### Instructions for the task
Every record below must be returned exactly as it was received.

[Saved data entries]

------------------------------------------------------------------------

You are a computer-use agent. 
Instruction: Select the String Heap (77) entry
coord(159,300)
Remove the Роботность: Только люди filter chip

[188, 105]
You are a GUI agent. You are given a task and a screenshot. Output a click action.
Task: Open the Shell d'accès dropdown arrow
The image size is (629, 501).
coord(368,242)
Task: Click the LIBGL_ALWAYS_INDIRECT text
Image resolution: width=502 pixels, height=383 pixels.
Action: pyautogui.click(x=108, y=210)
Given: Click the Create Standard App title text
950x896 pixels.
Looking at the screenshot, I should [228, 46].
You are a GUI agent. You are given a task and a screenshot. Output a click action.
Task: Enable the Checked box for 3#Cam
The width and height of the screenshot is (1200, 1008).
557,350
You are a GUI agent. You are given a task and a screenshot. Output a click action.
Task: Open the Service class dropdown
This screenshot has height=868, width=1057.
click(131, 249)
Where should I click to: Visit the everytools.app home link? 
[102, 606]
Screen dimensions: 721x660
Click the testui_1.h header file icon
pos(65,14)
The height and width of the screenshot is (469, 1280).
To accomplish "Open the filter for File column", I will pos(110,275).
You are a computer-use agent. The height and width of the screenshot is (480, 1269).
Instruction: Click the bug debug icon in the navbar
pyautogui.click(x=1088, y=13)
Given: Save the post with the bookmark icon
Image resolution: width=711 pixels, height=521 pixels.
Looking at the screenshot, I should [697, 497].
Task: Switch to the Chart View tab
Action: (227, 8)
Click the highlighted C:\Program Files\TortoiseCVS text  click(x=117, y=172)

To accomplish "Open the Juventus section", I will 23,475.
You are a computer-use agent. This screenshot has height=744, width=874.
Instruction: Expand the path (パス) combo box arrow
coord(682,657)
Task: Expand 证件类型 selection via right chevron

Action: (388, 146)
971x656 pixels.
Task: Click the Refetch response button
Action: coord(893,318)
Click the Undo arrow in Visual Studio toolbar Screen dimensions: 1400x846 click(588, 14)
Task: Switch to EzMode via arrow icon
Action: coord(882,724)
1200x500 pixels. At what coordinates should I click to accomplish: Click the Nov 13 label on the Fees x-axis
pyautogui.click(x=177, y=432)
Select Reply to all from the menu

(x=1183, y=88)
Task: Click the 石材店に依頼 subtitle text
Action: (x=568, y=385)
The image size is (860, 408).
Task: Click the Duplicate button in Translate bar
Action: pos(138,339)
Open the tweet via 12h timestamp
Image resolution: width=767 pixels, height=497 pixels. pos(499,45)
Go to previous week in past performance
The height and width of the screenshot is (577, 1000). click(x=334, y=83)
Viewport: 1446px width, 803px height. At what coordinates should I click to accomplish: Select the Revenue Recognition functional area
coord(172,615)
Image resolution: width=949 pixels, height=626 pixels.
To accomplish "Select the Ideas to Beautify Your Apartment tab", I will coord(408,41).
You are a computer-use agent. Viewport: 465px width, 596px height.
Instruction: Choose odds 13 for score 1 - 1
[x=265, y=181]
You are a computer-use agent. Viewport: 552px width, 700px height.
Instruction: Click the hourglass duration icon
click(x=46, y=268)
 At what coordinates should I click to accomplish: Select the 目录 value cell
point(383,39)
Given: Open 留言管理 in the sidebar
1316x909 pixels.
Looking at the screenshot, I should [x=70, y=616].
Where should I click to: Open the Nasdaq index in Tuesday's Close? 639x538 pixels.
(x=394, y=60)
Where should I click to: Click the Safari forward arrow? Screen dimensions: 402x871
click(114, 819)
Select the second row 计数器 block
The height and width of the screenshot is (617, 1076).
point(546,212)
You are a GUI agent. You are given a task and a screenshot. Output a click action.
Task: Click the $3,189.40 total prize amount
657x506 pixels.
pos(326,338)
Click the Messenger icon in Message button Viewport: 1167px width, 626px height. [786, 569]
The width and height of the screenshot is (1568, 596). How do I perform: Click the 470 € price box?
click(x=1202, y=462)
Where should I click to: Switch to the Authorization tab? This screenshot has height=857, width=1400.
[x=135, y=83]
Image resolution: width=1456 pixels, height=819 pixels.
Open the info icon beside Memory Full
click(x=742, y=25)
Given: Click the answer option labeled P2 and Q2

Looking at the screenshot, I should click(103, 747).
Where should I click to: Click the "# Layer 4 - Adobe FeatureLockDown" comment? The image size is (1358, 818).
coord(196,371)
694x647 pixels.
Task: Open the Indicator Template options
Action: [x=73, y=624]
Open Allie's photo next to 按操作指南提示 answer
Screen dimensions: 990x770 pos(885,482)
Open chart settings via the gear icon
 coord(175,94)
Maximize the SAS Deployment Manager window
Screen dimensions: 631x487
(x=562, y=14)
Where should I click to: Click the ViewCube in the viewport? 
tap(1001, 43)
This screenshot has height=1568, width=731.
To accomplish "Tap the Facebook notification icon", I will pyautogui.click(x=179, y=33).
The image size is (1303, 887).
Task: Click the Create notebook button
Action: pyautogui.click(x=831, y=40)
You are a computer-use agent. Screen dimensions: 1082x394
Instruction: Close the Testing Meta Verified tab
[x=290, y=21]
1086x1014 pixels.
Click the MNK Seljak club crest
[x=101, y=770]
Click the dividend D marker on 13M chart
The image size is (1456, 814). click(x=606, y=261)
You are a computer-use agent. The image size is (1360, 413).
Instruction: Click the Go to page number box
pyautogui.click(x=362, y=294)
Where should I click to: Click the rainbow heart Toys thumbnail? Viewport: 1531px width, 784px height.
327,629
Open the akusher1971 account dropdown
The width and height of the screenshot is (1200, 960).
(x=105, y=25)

------------------------------------------------------------------------

### Output of the task
You are a computer-use agent. 
Instruction: Select the String Heap (77) entry
coord(159,300)
Remove the Роботность: Только люди filter chip

[188, 105]
You are a GUI agent. You are given a task and a screenshot. Output a click action.
Task: Open the Shell d'accès dropdown arrow
The image size is (629, 501).
coord(368,242)
Task: Click the LIBGL_ALWAYS_INDIRECT text
Image resolution: width=502 pixels, height=383 pixels.
Action: pyautogui.click(x=108, y=210)
Given: Click the Create Standard App title text
950x896 pixels.
Looking at the screenshot, I should [228, 46].
You are a GUI agent. You are given a task and a screenshot. Output a click action.
Task: Enable the Checked box for 3#Cam
The width and height of the screenshot is (1200, 1008).
557,350
You are a GUI agent. You are given a task and a screenshot. Output a click action.
Task: Open the Service class dropdown
This screenshot has height=868, width=1057.
click(131, 249)
Where should I click to: Visit the everytools.app home link? 
[102, 606]
Screen dimensions: 721x660
Click the testui_1.h header file icon
pos(65,14)
The height and width of the screenshot is (469, 1280).
To accomplish "Open the filter for File column", I will pos(110,275).
You are a computer-use agent. The height and width of the screenshot is (480, 1269).
Instruction: Click the bug debug icon in the navbar
pyautogui.click(x=1088, y=13)
Given: Save the post with the bookmark icon
Image resolution: width=711 pixels, height=521 pixels.
Looking at the screenshot, I should [697, 497].
Task: Switch to the Chart View tab
Action: (227, 8)
Click the highlighted C:\Program Files\TortoiseCVS text  click(x=117, y=172)

To accomplish "Open the Juventus section", I will 23,475.
You are a computer-use agent. This screenshot has height=744, width=874.
Instruction: Expand the path (パス) combo box arrow
coord(682,657)
Task: Expand 证件类型 selection via right chevron

Action: (388, 146)
971x656 pixels.
Task: Click the Refetch response button
Action: coord(893,318)
Click the Undo arrow in Visual Studio toolbar Screen dimensions: 1400x846 click(588, 14)
Task: Switch to EzMode via arrow icon
Action: coord(882,724)
1200x500 pixels. At what coordinates should I click to accomplish: Click the Nov 13 label on the Fees x-axis
pyautogui.click(x=177, y=432)
Select Reply to all from the menu

(x=1183, y=88)
Task: Click the 石材店に依頼 subtitle text
Action: (x=568, y=385)
The image size is (860, 408).
Task: Click the Duplicate button in Translate bar
Action: pos(138,339)
Open the tweet via 12h timestamp
Image resolution: width=767 pixels, height=497 pixels. pos(499,45)
Go to previous week in past performance
The height and width of the screenshot is (577, 1000). click(x=334, y=83)
Viewport: 1446px width, 803px height. At what coordinates should I click to accomplish: Select the Revenue Recognition functional area
coord(172,615)
Image resolution: width=949 pixels, height=626 pixels.
To accomplish "Select the Ideas to Beautify Your Apartment tab", I will coord(408,41).
You are a computer-use agent. Viewport: 465px width, 596px height.
Instruction: Choose odds 13 for score 1 - 1
[x=265, y=181]
You are a computer-use agent. Viewport: 552px width, 700px height.
Instruction: Click the hourglass duration icon
click(x=46, y=268)
 At what coordinates should I click to accomplish: Select the 目录 value cell
point(383,39)
Given: Open 留言管理 in the sidebar
1316x909 pixels.
Looking at the screenshot, I should [x=70, y=616].
Where should I click to: Open the Nasdaq index in Tuesday's Close? 639x538 pixels.
(x=394, y=60)
Where should I click to: Click the Safari forward arrow? Screen dimensions: 402x871
click(114, 819)
Select the second row 计数器 block
The height and width of the screenshot is (617, 1076).
point(546,212)
You are a GUI agent. You are given a task and a screenshot. Output a click action.
Task: Click the $3,189.40 total prize amount
657x506 pixels.
pos(326,338)
Click the Messenger icon in Message button Viewport: 1167px width, 626px height. [786, 569]
The width and height of the screenshot is (1568, 596). How do I perform: Click the 470 € price box?
click(x=1202, y=462)
Where should I click to: Switch to the Authorization tab? This screenshot has height=857, width=1400.
[x=135, y=83]
Image resolution: width=1456 pixels, height=819 pixels.
Open the info icon beside Memory Full
click(x=742, y=25)
Given: Click the answer option labeled P2 and Q2

Looking at the screenshot, I should click(103, 747).
Where should I click to: Click the "# Layer 4 - Adobe FeatureLockDown" comment? The image size is (1358, 818).
coord(196,371)
694x647 pixels.
Task: Open the Indicator Template options
Action: [x=73, y=624]
Open Allie's photo next to 按操作指南提示 answer
Screen dimensions: 990x770 pos(885,482)
Open chart settings via the gear icon
 coord(175,94)
Maximize the SAS Deployment Manager window
Screen dimensions: 631x487
(x=562, y=14)
Where should I click to: Click the ViewCube in the viewport? 
tap(1001, 43)
This screenshot has height=1568, width=731.
To accomplish "Tap the Facebook notification icon", I will pyautogui.click(x=179, y=33).
The image size is (1303, 887).
Task: Click the Create notebook button
Action: pyautogui.click(x=831, y=40)
You are a computer-use agent. Screen dimensions: 1082x394
Instruction: Close the Testing Meta Verified tab
[x=290, y=21]
1086x1014 pixels.
Click the MNK Seljak club crest
[x=101, y=770]
Click the dividend D marker on 13M chart
The image size is (1456, 814). click(x=606, y=261)
You are a computer-use agent. The image size is (1360, 413).
Instruction: Click the Go to page number box
pyautogui.click(x=362, y=294)
Where should I click to: Click the rainbow heart Toys thumbnail? Viewport: 1531px width, 784px height.
327,629
Open the akusher1971 account dropdown
The width and height of the screenshot is (1200, 960).
(x=105, y=25)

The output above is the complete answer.